Objective To test the hypothesis that unoprostone, a topical docosanoid, may affect
ET-1induced vasoconstriction in the human choroid.
Methods In a placebo-controlled, randomized, double-masked, 2-way crossover
design, ET-1 (2.5 ng/kg per minute for 150 minutes) was administered intravenously
to 24 healthy individuals. Thirty minutes after the start of ET-1 infusion,
1 drop of unoprostone or placebo was instilled into the right eye. After another
30 minutes, 2 drops of unoprostone or placebo was topically administered.
This procedure was continued and the dose was increased further until 4 drops
of unoprostone or placebo was reached. Subfoveal and pulsatile choroidal blood
flow were assessed using laser Doppler flowmetry and laser interferometric
measurement of fundus pulsation amplitude, respectively.
Results Administration of exogenous ET-1 decreased choroidal blood flow (mean
± SEM, 17% ± 2%; P<.001) and fundus pulsation
amplitude (mean ± SEM, 19% ± 2%; P<.001).
This effect was significantly blunted when topical unoprostone was coadministered
(mean ± SEM decrease in choroidal blood flow, 7% ± 2%; P = .04 vs placebo; mean ± SEM decrease in fundus
pulsation amplitude, 12% ± 2%; P<.001 vs
placebo).
Conclusion There is a functional antagonism between ET-1 and topical unoprostone
in the choroidal vasculature.
Clinical Relevance Our findings of a functional antagonism between ET-1 and topical unoprostone
in the choroidal vasculature may be important in vascular eye diseases associated
with increased ET-1.
INTRODUCTION
SIGNIFICANT EVIDENCE has been accumulated recently indicating that abnormal
ocular blood flow plays a role in the pathogenesis of glaucoma.1-4
Reduced ocular perfusion as observed in patients with primary open-angle glaucoma
and normal-tension glaucoma is hypothesized to be related to an altered nitric
oxide and endothelin system.5
Endothelin 1 (ET-1) is the most potent vasoconstrictor known, and it
affects vascular tone in ocular vessels. Systemic and topical administration
of ET-1 in rabbits reduced capillary blood flow in the optic nerve head (ONH)

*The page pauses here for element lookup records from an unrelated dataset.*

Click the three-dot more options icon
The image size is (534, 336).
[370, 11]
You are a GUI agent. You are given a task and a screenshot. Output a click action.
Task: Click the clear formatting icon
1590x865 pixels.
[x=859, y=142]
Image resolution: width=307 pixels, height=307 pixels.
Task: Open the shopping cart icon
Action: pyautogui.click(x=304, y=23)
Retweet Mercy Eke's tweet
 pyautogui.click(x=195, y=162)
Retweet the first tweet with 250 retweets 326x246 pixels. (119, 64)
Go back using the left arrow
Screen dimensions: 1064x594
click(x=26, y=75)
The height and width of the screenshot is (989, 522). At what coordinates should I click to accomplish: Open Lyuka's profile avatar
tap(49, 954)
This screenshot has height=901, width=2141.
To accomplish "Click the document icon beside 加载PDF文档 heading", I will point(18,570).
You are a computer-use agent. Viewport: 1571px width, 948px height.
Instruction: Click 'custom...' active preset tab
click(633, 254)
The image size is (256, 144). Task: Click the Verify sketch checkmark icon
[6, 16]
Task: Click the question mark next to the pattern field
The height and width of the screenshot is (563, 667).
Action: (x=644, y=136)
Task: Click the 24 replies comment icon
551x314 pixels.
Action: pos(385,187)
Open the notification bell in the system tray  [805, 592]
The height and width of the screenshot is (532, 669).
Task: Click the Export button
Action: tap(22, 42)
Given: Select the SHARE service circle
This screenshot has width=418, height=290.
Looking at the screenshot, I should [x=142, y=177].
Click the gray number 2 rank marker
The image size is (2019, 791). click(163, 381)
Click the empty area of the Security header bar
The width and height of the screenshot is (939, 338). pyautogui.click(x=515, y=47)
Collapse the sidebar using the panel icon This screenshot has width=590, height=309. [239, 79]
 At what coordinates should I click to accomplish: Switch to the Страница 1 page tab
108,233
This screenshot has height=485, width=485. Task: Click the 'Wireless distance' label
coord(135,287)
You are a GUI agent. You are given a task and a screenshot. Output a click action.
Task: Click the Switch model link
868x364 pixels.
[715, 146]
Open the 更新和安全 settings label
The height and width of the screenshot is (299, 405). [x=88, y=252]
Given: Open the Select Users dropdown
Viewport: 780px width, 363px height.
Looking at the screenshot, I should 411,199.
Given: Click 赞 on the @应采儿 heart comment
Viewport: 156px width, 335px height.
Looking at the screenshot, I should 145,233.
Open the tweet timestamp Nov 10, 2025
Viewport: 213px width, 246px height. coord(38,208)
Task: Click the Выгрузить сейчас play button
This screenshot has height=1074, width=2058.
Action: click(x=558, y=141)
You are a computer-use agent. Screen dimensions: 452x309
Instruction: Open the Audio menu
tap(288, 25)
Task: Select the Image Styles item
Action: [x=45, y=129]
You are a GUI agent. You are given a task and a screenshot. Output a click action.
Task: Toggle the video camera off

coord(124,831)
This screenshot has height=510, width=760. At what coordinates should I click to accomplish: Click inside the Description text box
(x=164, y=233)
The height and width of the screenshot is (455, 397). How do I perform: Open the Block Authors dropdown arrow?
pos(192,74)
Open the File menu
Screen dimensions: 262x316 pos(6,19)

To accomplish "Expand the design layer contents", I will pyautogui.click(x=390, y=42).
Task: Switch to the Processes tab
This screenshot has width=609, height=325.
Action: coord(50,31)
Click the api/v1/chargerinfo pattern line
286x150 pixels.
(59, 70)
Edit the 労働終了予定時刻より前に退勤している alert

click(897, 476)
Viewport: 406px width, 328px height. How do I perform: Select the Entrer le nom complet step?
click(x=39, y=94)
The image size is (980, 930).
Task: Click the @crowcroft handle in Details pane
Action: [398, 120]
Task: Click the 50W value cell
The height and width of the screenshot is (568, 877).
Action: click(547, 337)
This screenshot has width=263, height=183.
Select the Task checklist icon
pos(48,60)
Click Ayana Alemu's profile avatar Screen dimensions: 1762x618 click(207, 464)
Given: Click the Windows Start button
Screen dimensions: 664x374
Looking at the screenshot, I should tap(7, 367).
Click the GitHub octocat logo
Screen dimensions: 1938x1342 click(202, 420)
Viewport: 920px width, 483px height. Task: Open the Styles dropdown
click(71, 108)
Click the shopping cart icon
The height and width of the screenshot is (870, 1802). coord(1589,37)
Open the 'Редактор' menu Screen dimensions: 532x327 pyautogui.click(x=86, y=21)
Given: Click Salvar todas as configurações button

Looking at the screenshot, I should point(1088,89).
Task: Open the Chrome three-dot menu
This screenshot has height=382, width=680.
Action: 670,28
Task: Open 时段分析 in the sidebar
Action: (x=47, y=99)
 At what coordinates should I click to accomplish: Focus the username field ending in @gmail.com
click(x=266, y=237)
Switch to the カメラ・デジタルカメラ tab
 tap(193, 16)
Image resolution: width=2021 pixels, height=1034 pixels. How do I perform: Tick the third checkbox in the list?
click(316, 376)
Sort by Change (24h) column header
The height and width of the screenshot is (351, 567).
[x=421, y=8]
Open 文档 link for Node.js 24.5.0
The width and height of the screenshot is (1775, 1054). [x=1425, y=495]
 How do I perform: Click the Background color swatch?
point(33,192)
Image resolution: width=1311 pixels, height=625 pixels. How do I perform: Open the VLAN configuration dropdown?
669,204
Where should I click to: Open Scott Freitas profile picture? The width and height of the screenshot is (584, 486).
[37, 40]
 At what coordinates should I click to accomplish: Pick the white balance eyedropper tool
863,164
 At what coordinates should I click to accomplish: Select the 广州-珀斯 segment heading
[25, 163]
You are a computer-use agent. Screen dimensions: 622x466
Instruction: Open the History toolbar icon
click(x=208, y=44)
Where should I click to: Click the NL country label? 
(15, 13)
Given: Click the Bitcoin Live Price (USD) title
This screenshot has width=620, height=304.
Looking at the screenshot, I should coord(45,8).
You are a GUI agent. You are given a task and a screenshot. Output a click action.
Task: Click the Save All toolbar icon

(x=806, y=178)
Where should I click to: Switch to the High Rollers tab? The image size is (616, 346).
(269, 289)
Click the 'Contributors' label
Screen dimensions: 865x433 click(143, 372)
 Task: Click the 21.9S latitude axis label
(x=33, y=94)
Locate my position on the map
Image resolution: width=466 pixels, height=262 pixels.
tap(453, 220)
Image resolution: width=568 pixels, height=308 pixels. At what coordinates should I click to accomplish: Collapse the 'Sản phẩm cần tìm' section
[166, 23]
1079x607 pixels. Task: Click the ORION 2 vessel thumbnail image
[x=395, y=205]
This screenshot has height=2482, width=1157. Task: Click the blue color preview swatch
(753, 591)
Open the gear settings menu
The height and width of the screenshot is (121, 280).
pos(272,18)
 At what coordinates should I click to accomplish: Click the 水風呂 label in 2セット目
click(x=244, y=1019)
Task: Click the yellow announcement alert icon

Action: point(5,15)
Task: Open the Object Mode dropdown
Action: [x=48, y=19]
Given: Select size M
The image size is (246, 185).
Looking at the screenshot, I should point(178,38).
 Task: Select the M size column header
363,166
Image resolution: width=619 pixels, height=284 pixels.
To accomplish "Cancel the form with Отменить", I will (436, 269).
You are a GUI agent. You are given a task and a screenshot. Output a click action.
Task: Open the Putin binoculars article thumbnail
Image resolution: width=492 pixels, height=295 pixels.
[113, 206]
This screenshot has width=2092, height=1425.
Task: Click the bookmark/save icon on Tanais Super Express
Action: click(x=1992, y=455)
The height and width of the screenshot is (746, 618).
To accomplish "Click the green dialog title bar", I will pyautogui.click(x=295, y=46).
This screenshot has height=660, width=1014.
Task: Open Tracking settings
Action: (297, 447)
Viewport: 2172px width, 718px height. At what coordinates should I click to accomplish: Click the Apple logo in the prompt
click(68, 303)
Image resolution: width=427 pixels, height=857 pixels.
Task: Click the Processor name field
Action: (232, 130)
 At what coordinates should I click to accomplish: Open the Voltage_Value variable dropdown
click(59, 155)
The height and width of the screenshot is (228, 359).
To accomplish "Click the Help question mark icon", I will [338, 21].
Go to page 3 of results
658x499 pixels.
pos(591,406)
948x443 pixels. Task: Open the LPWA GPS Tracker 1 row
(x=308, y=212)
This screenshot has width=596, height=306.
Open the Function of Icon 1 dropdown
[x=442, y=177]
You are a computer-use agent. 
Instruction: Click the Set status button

and the choroid.6 Intravitreal injection of
ET-1 in rat eyes induced dose-dependent vasoconstriction of major retinal
vessels as well as pericyte contraction and significantly prolonged retinal
circulation times.7 The ET-1induced
contraction of retinal arteries depends on the influx of extracellular Ca2+ through membrane potentialoperated calcium channels, also
suggesting that ET-1 may participate in the regulation of retinal artery tone.8
Unoprostone isopropyl is a docosanoid therapeutic agent used for glaucoma
and ocular hypertension. Its structure resembles the 22-carbon structure of
the naturally occurring metabolites of docosahexaenoic acid (DHA).9-10 Twenty percent to 60% of the phospholipid
fatty acid content of the neural tissue is composed of DHA, which makes it
the most abundant endogenous polyunsaturated fatty acid in the retina and
brain.11-12 Thirty percent to
40% of the fatty acids of rod photoreceptor outer segments of the human retina
is DHA, which makes the photoreceptor cells the richest in DHA of all the
human cells.13
The synthetic docosanoid unoprostone reduces intraocular pressure (IOP)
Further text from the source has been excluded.